▸ YOUR OBJECTIVE: Each line from the one holding "Given: Click the 提交拣货数据 submit button" to the last line of the listing must be set down exactly. No pictures are to be included.

▸ RECORDS FOR THE EXERCISE:
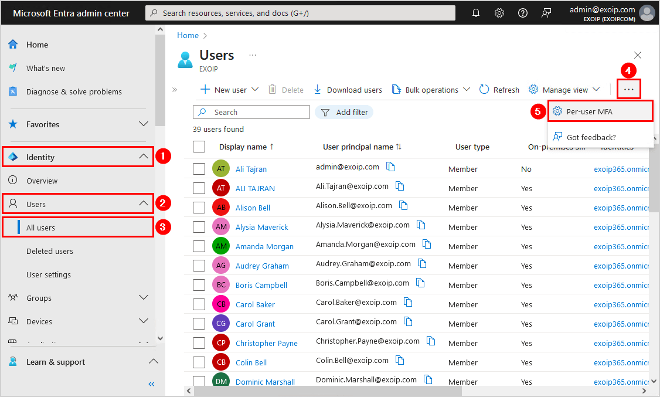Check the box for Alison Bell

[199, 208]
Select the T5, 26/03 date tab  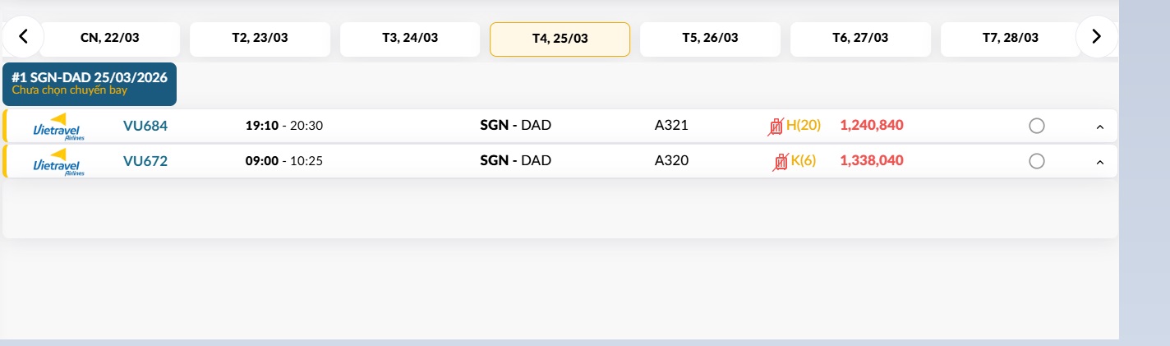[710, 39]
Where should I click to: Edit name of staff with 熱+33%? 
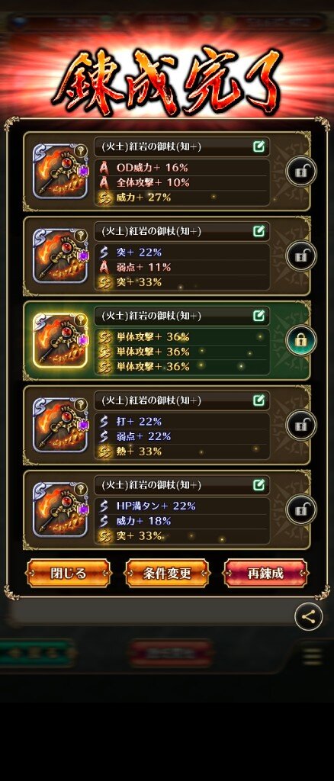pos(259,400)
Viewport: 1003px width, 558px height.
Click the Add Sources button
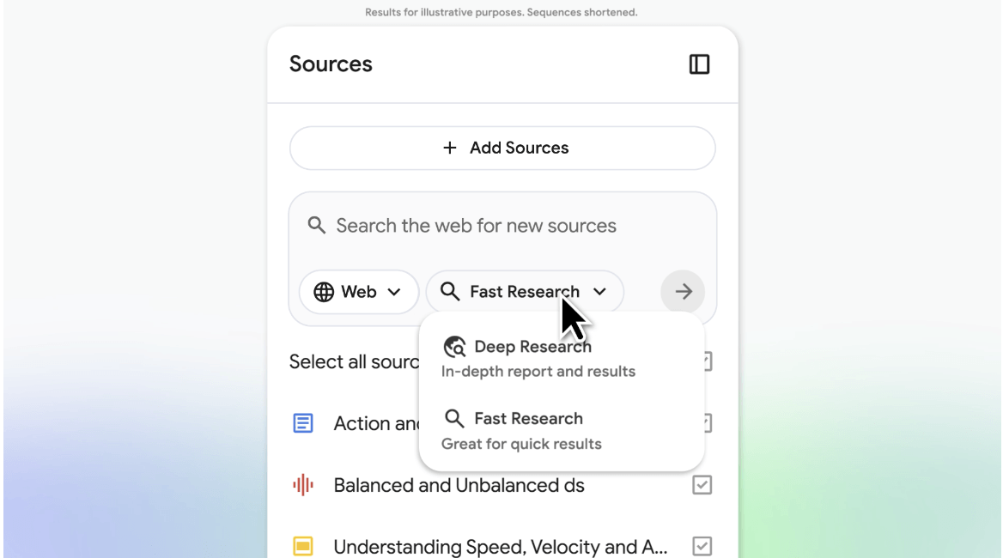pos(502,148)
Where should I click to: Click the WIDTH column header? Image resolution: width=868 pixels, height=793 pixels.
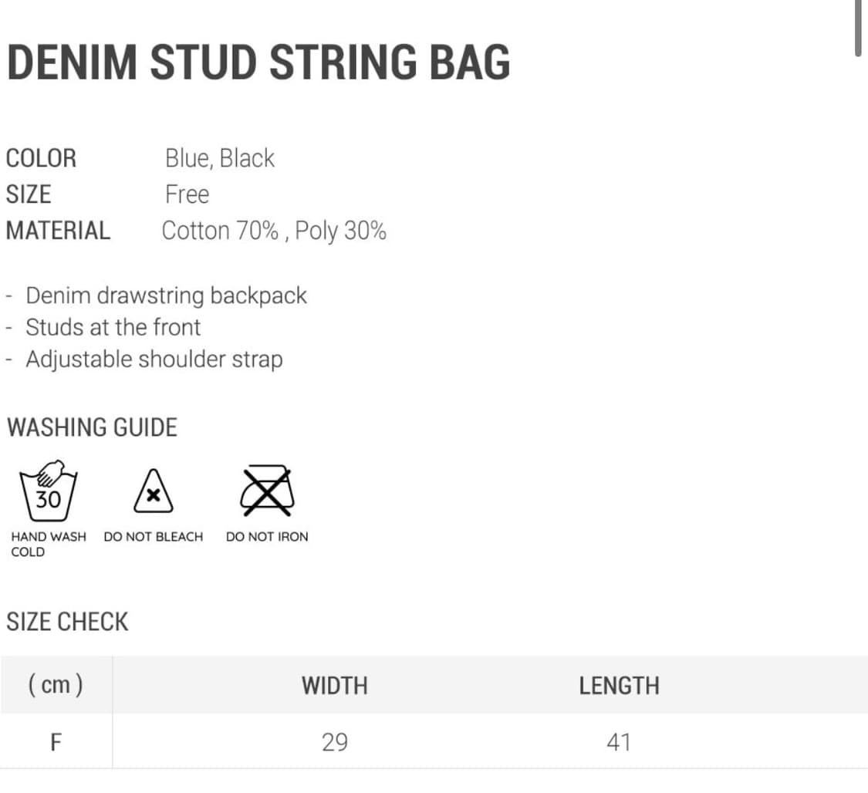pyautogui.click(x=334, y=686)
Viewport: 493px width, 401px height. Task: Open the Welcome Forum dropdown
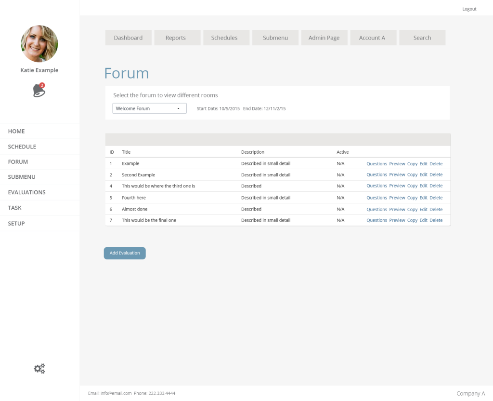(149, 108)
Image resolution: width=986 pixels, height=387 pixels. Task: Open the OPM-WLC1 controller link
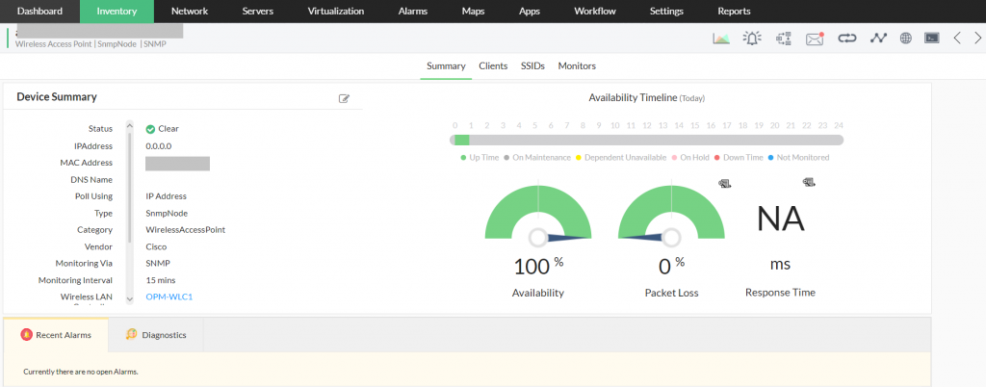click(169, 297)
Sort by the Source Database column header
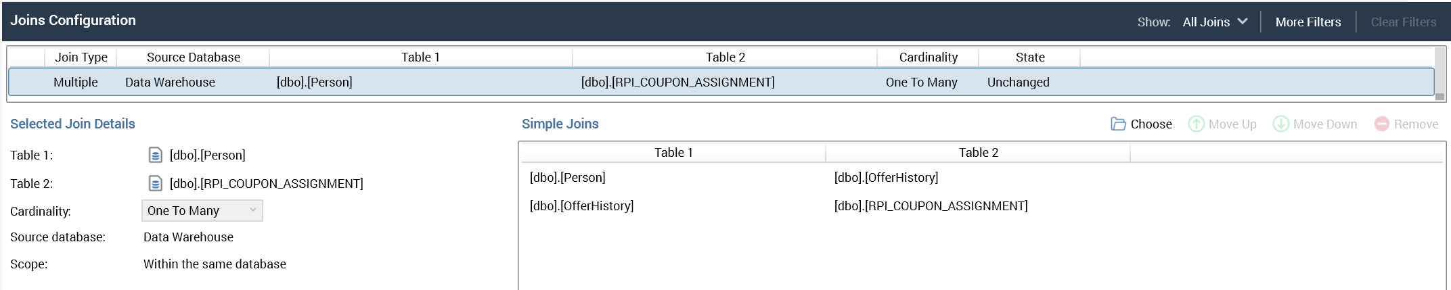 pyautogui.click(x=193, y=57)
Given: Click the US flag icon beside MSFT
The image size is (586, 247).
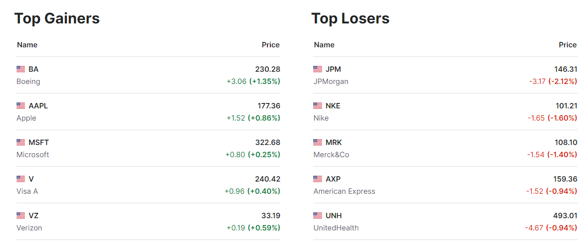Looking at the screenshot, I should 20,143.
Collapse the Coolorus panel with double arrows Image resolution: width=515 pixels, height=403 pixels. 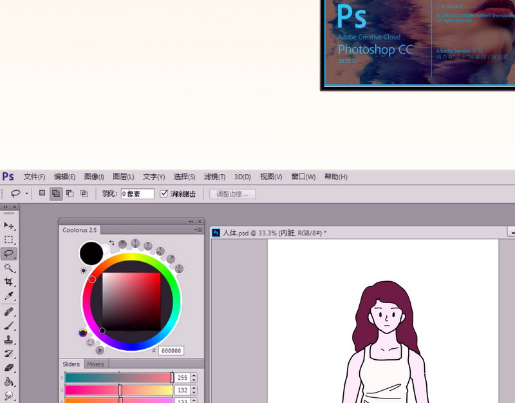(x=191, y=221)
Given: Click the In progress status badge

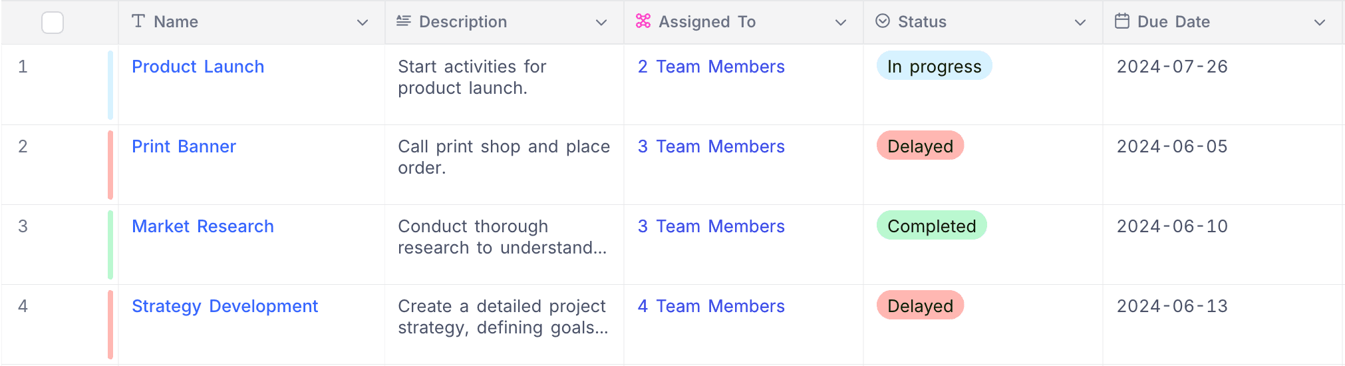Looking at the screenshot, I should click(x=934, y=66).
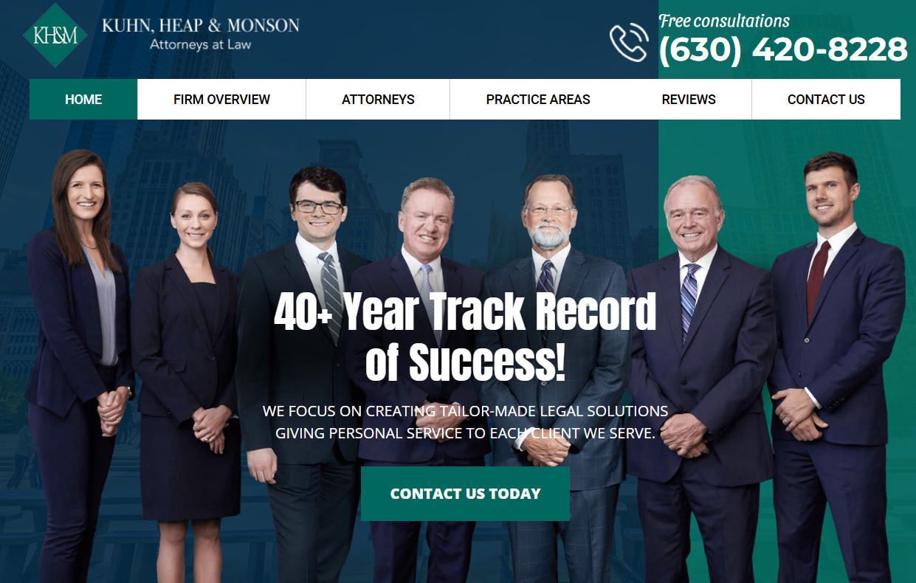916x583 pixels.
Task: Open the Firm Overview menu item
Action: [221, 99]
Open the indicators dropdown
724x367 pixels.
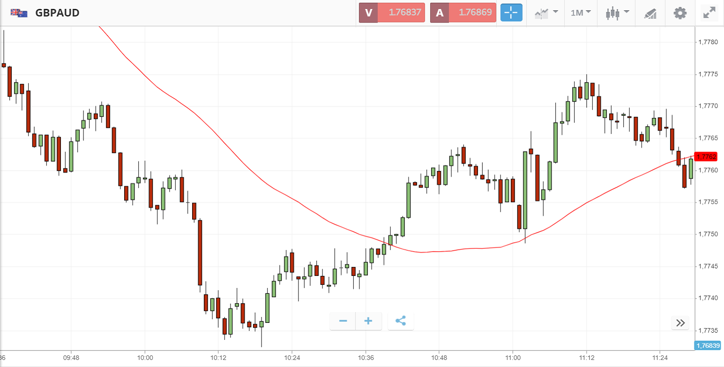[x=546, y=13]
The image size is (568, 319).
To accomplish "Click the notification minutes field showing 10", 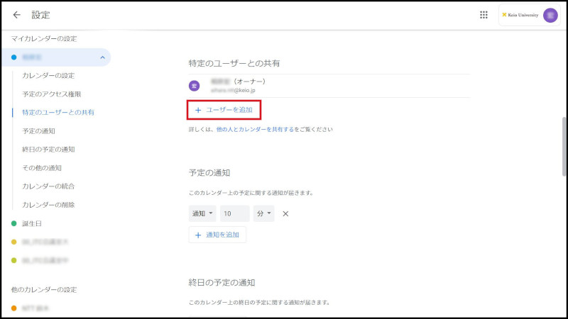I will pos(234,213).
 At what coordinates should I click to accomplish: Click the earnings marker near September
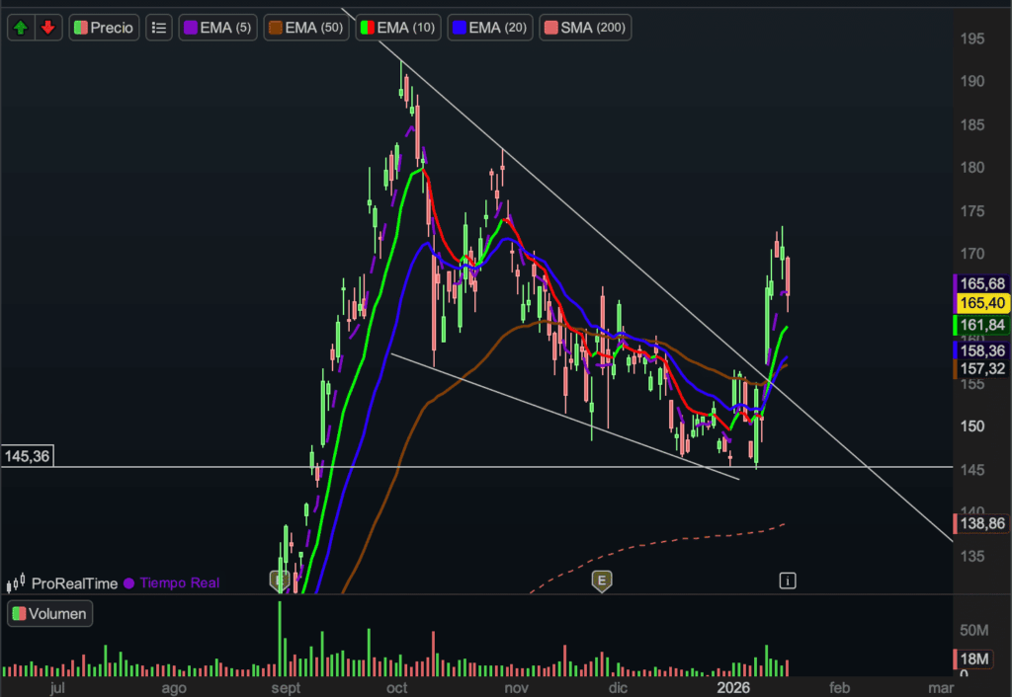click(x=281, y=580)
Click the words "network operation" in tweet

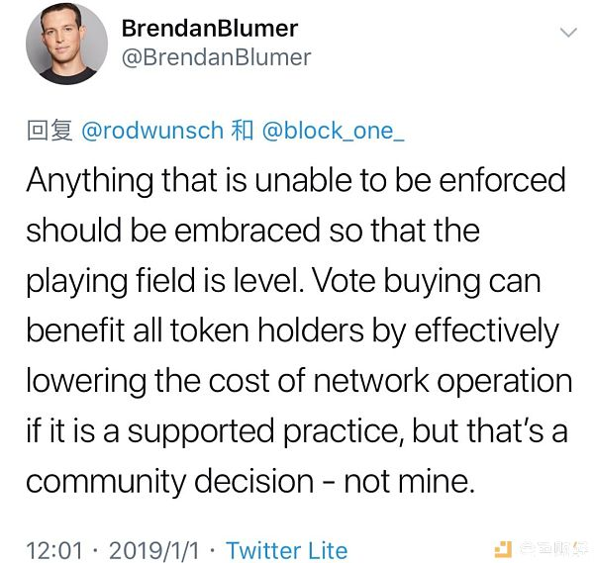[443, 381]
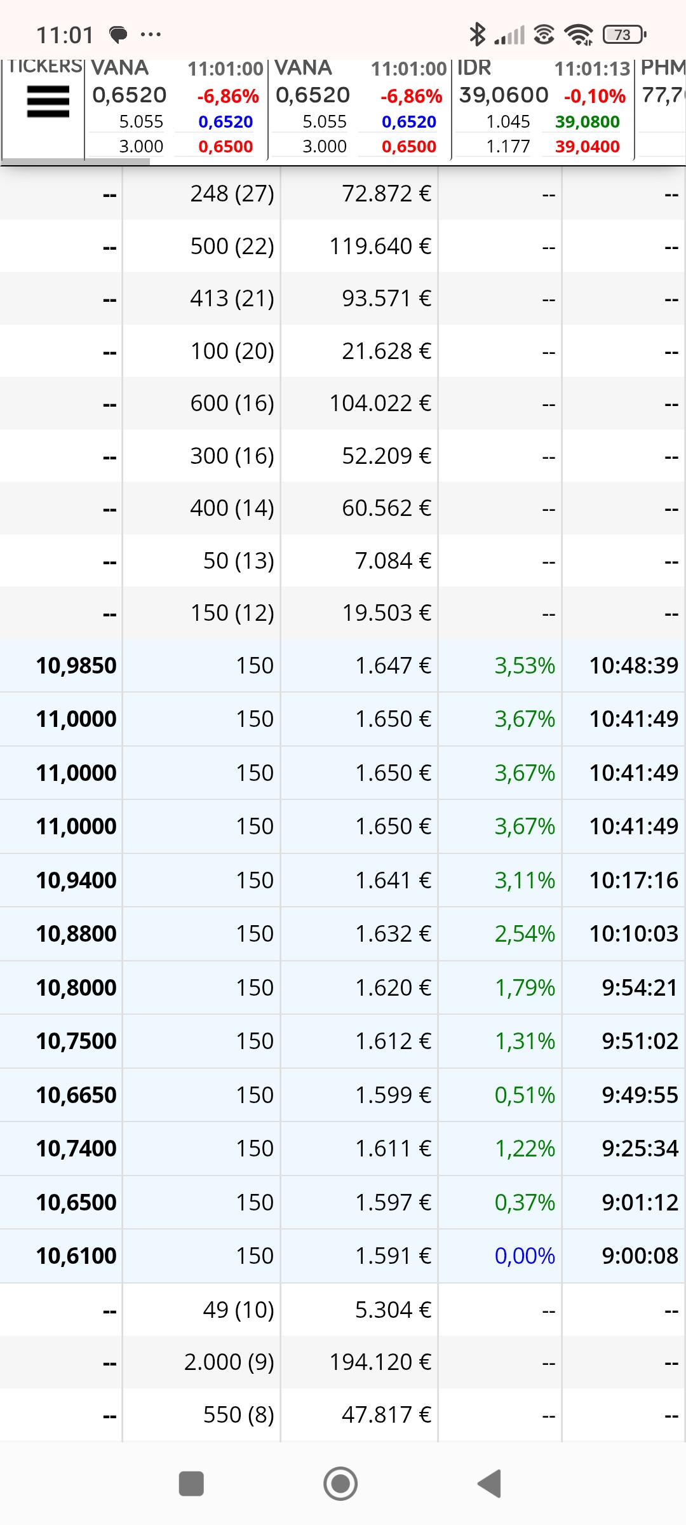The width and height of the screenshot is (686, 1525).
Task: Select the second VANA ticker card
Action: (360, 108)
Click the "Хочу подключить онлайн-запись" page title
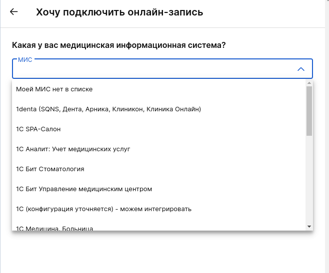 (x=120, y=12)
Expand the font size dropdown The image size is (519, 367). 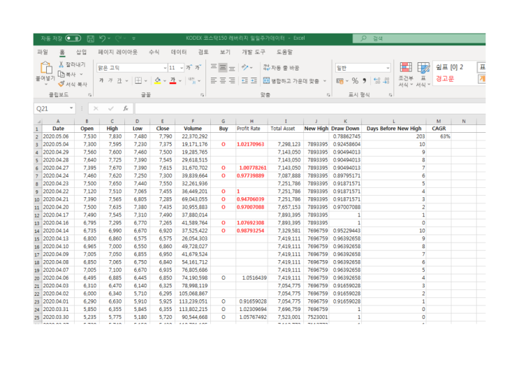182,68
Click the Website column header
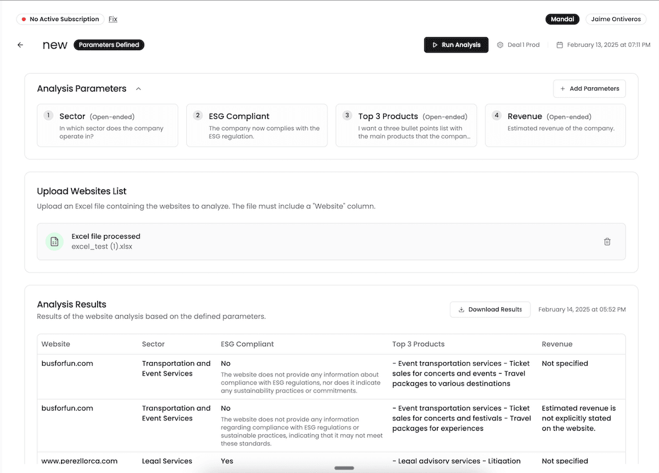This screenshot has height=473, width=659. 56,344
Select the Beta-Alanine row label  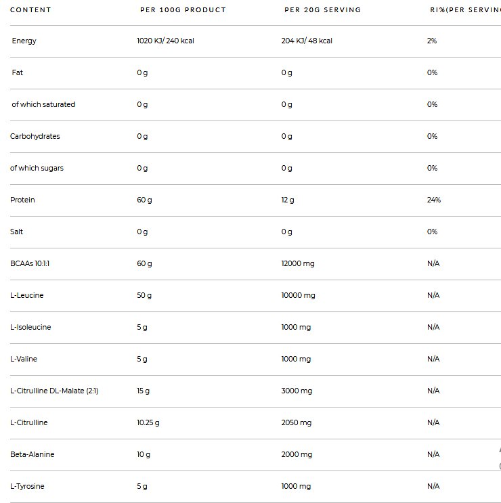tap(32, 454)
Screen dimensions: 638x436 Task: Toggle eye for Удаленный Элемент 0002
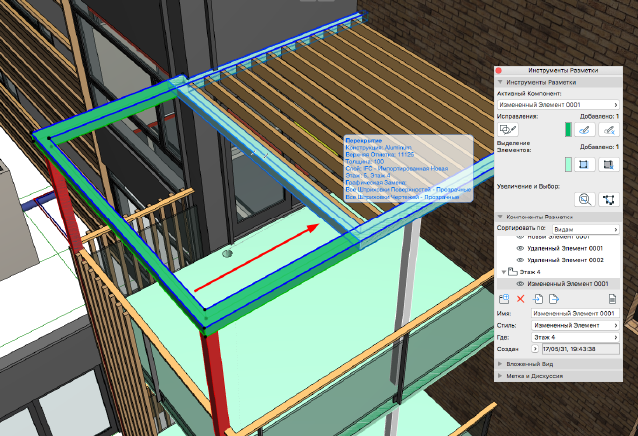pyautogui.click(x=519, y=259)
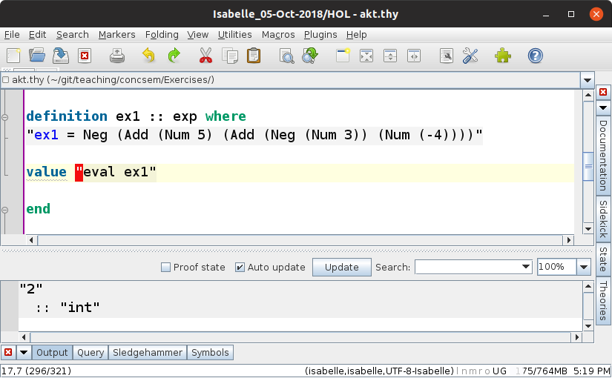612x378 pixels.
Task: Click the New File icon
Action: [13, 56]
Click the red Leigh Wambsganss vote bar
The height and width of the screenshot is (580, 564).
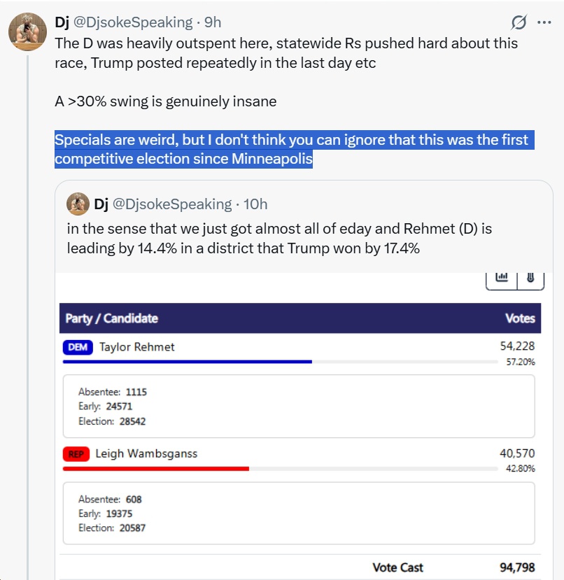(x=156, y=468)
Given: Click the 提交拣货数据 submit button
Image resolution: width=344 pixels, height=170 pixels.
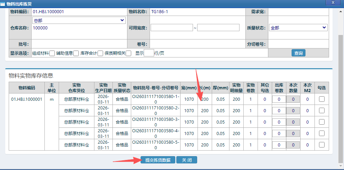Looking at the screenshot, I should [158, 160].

▸ SOLUTION TO THIS TASK:
Given: Click the 提交拣货数据 submit button
Image resolution: width=344 pixels, height=170 pixels.
Looking at the screenshot, I should [158, 160].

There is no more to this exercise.